Write out the stretch of the distillery tour article below that falls between "Having bought the" and "of Maker's Mark.", inclusive, copied word for word.

# SOURCE PASSAGE:
::::
Annette Busch walked away from her distillery tour with a souvenir to savor, sip by sip, as she sported a bottle of Maker's Mark bourbon topped with her own personal touch.
Image: Distillery tour
Heather Cruz of Hammond, N.Y., joins her tour group in tasting Maker's Mark at the end of a tour of the distillery in Loretto, Ky.Ed Reinke / AP
/ Source: The Associated Press

Annette Busch walked away from her distillery tour with a souvenir to savor, sip by sip, as she sported a bottle of Maker's Mark bourbon topped with her own personal touch.

Having bought the whiskey at the distillery gift shop, Busch then donned protective gear to dip her purchase in hot red wax to create her rendition of the distinctive seal topping every bottle of Maker's Mark.
::::
# DATA BLOCK:
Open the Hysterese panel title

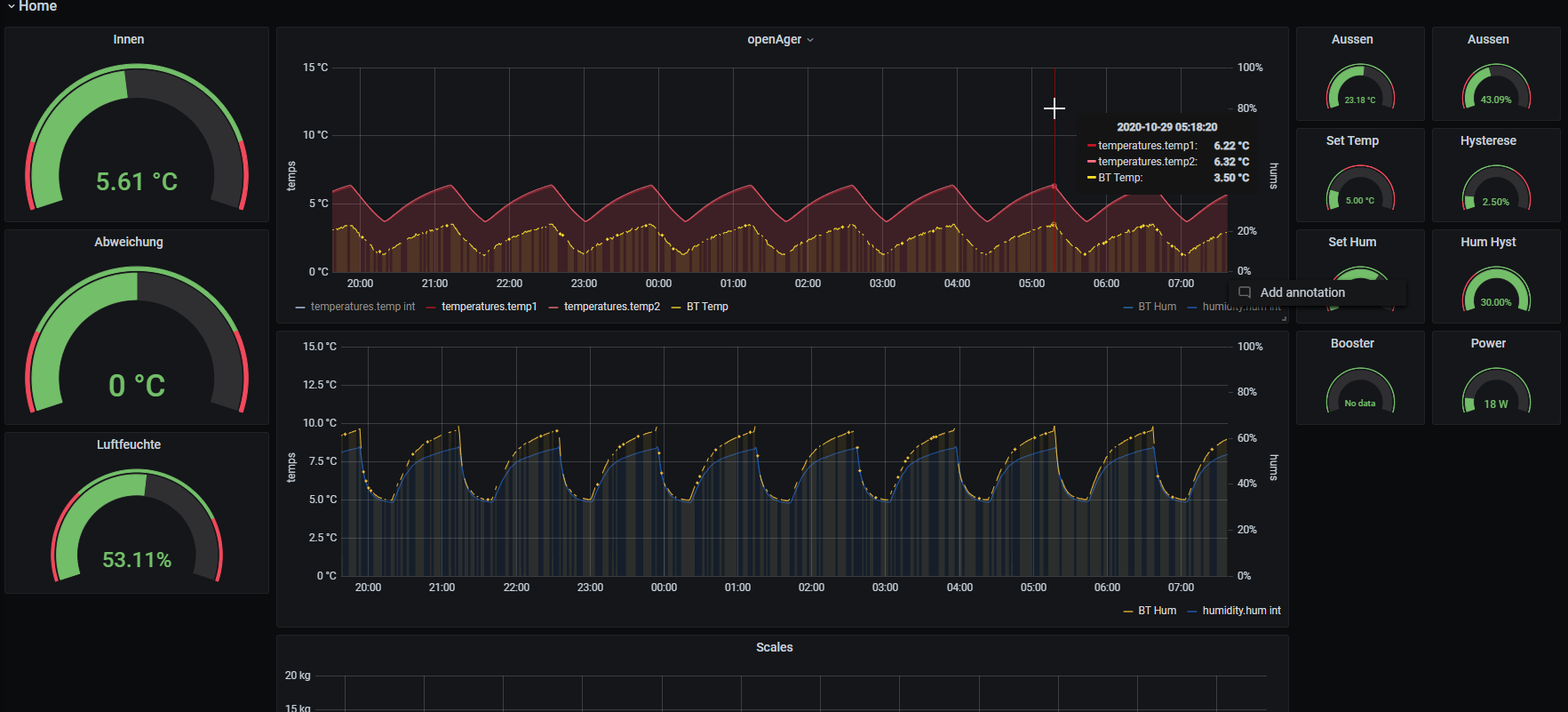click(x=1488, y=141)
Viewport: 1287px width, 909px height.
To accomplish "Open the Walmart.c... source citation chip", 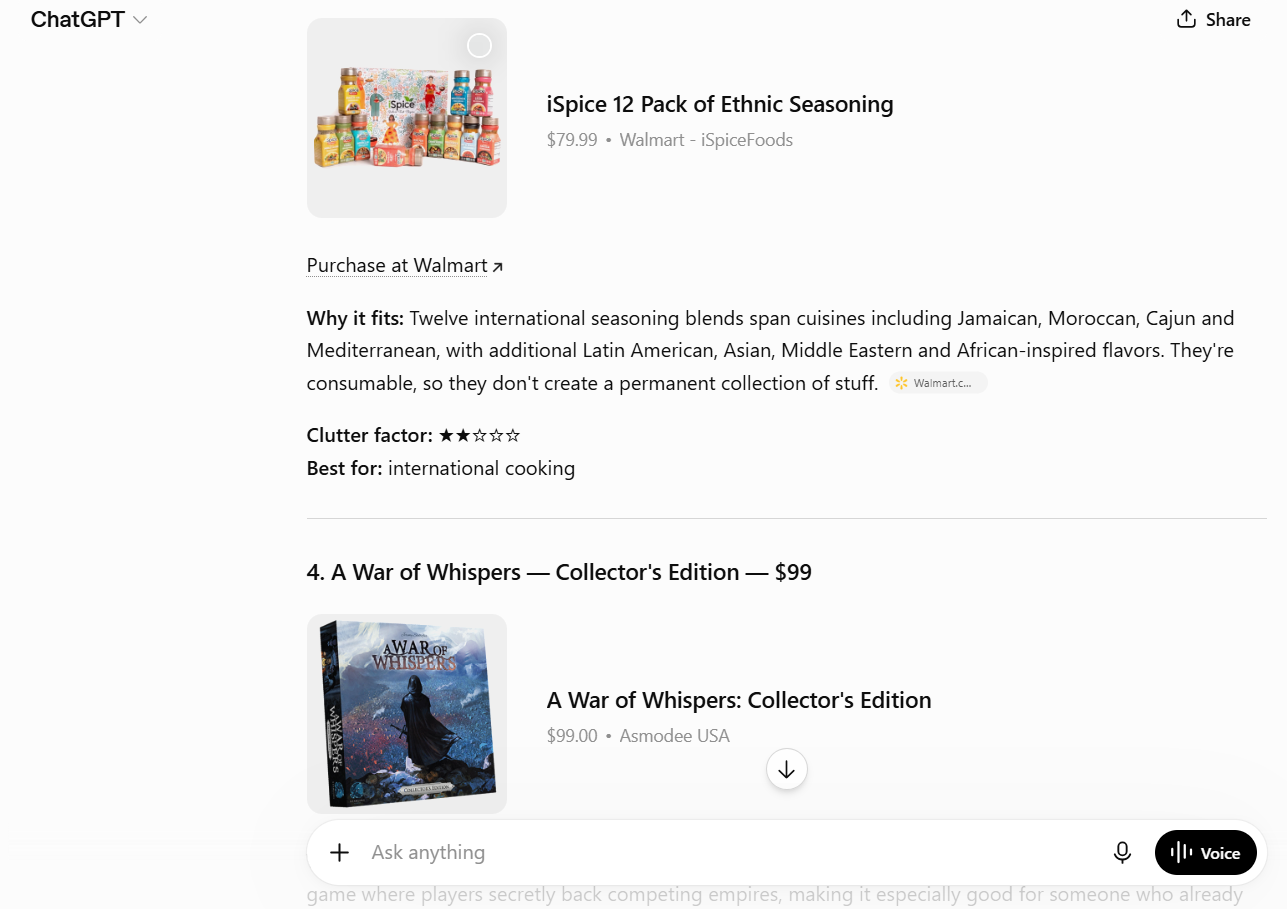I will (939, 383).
::::
# SOLUTION TO THIS PROBLEM:
Having bought the whiskey at the distillery gift shop, Busch then donned protective gear to dip her purchase in hot red wax to create her rendition of the distinctive seal topping every bottle of Maker's Mark.